Pode ser encarada, se quiserem, como posição neo-romântica, mas muito
didática também. O que Guevara valoriza é que a guerrilha não é uma
aventura romântica, mas epopeia didática. Um pouco como os personagens
de western, com uma ressalva: a missão é muito precisa, trata-se de
politizar. Aliás, vejo nisso o início de uma nova cultura, de um novo
comportamento, de um novo estilo de homem e de ação; pormenorizando: a
fala, as vestimentas e o comportamento dos guerrilheiros são algo novo.
– O monólogo de
Terra em Transe
é muito bonito e é
interessante saber que você queria intitular seu filme Maldoror.
– Eu li muito Os Cantos de
Maldoror, infelizmente em português, porque no Brasil não encontrei
a edição francesa. O que me marcou neste livro é a tortura permanente.

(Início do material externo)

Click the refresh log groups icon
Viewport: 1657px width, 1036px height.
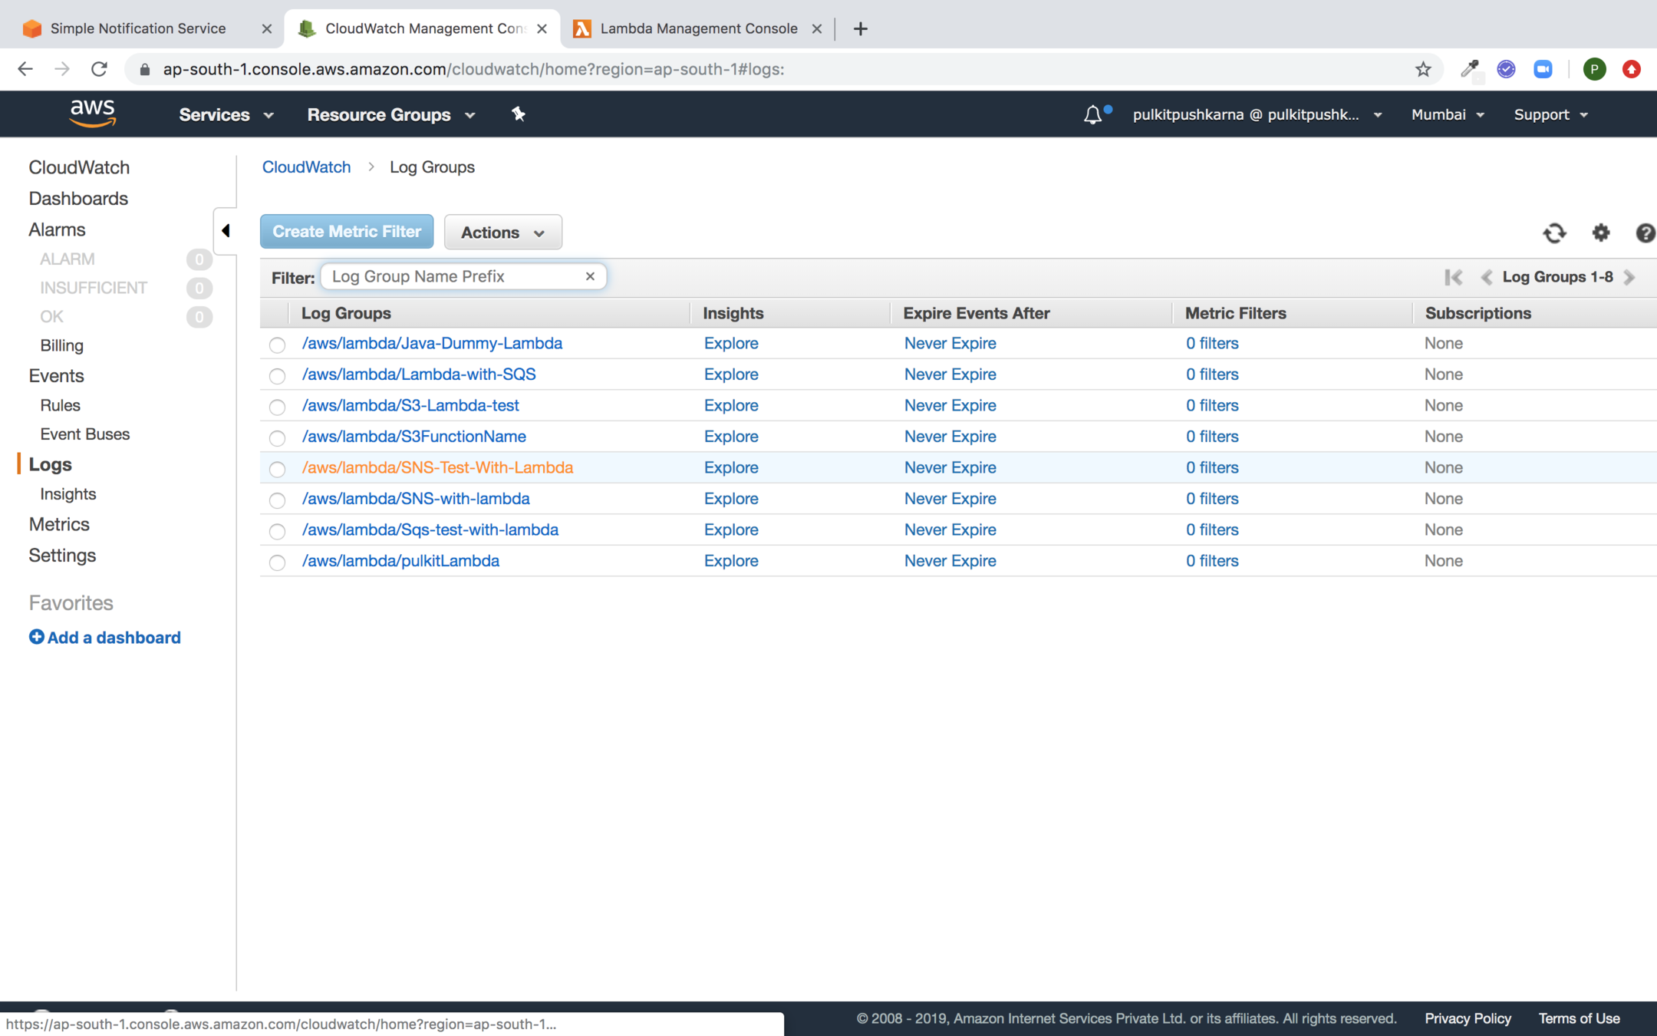click(1554, 233)
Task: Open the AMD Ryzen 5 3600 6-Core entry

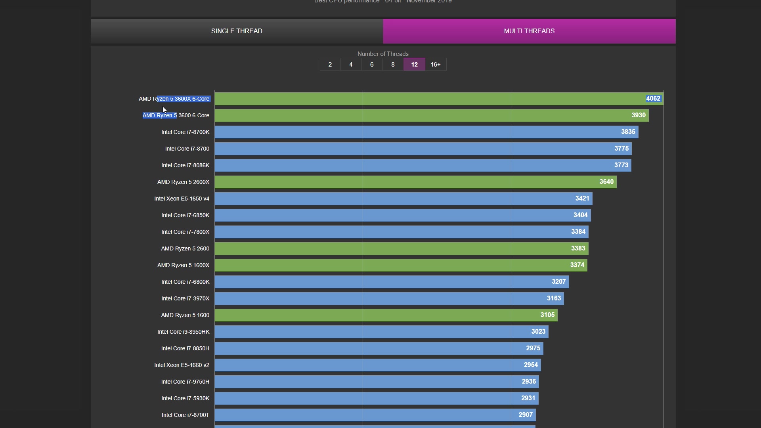Action: (176, 115)
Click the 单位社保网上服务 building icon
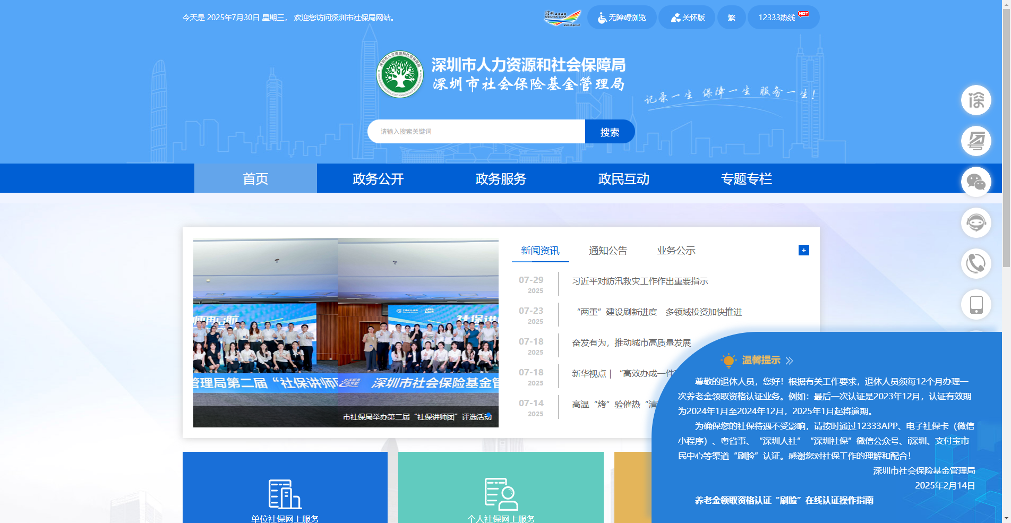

Há um realismo do vômito. Foi muito criticada a estrutura do filme, seu
aspecto irrisório. Queria dar mesmo esta aparência de vômito e acho que
Paulo é homem que vomita até os seus poemas e as últimas sequências do
filme são um vômito contínuo. O discurso é evidentemente inferior ao de
Lautréamont, mas há nele a mesma angústia.
– Você escreveu primeiro este
monólogo?
– Sim, depois alguns outros poemas e finalmente o roteiro. Filmei e, na
montagem, inseri o monólogo.
– A morte de Paulo tem aspecto
estético. Em si, ela não tem nenhuma significação, porque não altera
nada.
– Sim, porque ele toma consciência; neste momento preciso, ele morre por
causa de um acidente, mas ele declara que «não se deve». Diz que é
preciso aceitar a violência, enfrentar o destino num corpo a corpo. Em
outro momento do filme, ele dizia a Sara que, quando se tiver
consciência clara e completa de tudo, só a violência permanecerá, ele
diz isto depois do comício político; lembra-a que dentro da massa existe
o homem, e que o homem é difícil de manipular, mais difícil que a massa.
Ele, claro, não pode aceitar a violência, por ser impotente, não tem
organização para isso. No momento de sua morte, ele sabe que a violência
é o caminho da revolução.
– Quase no começo do filme há uma
citação não legendada de Mário Faustino.
– Mário Faustino foi o maior poeta brasileiro de minha geração, morreu
aos 33 anos num acidente de avião. Escreveu um livro que se tornou muito
popular entre a juventude, chamado
O Homem e sua Hora. E no poema “Epitáfio para um Poeta” ele dizia:
Não conseguiu firmar o nobre pacto
Entre o cosmos sangrento e a alma
pura...
Gladiador defunto mas intacto
(Tanta violência, mas tanta
ternura)
Foi isto que coloquei em meu filme, como homenagem; ele era um pouco
como Paulo Martins.
– Em cena muito realista, você utiliza o que
vem a ser a estrutura de conjunto de
Deus e o Diabo:
um personagem fala em nome do povo. É comum no Brasil esse gênero de
jogo simbólico?
– Para filmar essa cena, coloquei Vieira, o autor, no meio do povo, e
eles pensaram que se tratava realmente de um comício político, que
Vieira era mesmo um candidato. E mesmo nas cenas do interior, quando
Vieira cumprimenta as pessoas da cidade, era como um comício político.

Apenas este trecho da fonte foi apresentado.